免疫沉澱一般用於分析抗原的生化特性，因此要求抗原的純度儘可能高。抗原和抗體的相互作用與其各自的內在性質有關，故提高該技術信—噪比最容易的方法是降低本底。如用不與待檢抗原結合的非特異性抗體預處理，可以從抗原溶液中除去非特異性結合蛋白，即此法第一次是用非免疫抗體降低本底，第二次再用所研究的抗體，這樣進行二次免疫沉澱是達到純化免疫沉澱物最有效的方法。

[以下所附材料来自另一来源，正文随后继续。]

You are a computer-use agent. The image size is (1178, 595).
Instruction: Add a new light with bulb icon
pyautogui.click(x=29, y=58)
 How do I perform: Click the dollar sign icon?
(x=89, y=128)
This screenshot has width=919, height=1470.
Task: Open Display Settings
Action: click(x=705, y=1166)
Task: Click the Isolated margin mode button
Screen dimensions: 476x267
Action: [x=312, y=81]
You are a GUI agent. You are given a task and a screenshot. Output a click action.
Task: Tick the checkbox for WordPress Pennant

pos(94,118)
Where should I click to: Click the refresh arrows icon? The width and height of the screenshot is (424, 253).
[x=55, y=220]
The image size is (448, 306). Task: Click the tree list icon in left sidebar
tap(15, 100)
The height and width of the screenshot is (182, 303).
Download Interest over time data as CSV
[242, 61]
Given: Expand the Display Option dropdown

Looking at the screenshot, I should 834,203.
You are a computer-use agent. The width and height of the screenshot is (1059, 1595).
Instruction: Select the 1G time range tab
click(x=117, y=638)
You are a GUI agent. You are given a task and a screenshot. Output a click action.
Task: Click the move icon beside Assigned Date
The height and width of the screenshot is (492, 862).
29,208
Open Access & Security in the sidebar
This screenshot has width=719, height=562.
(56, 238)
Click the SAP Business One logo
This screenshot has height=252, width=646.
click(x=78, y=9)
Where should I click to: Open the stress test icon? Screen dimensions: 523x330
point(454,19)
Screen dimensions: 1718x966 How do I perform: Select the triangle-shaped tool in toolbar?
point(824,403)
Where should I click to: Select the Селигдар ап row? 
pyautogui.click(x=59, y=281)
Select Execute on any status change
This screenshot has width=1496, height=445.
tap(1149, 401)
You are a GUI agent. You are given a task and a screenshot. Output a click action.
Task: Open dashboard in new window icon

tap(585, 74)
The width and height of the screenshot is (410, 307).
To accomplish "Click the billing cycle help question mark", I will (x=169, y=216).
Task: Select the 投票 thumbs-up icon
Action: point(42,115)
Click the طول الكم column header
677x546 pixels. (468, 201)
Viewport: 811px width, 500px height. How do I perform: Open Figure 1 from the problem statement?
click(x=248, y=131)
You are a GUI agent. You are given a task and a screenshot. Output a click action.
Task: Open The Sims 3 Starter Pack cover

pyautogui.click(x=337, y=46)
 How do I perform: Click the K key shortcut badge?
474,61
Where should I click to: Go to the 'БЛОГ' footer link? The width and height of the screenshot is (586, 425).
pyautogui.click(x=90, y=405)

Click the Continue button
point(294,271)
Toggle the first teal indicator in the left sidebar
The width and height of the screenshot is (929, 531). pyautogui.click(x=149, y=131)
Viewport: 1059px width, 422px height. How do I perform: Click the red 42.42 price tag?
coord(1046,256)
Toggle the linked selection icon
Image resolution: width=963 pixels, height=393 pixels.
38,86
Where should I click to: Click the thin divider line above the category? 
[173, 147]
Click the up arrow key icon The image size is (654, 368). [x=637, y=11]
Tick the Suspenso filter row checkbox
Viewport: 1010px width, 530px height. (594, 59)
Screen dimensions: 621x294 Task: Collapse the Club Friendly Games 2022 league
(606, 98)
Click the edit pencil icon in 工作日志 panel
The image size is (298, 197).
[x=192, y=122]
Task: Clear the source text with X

經過預處理後，在裂解物中加入特異性抗體，由於抗體對其相應抗原的高度親和力，因此容易快速形成免疫複合物。然後，將免疫複合物經蛋白A或蛋白G結合的瓊脂糖或聚丙烯醯胺微珠等固相基質進行純化。蛋白A和蛋白G對抗體的Fc段有較高的親和力。蛋白A/G與抗體結合後，通過洗滌微珠即可除去未結合的蛋白，剩下與基質結合的即是純化的抗原抗體複合物。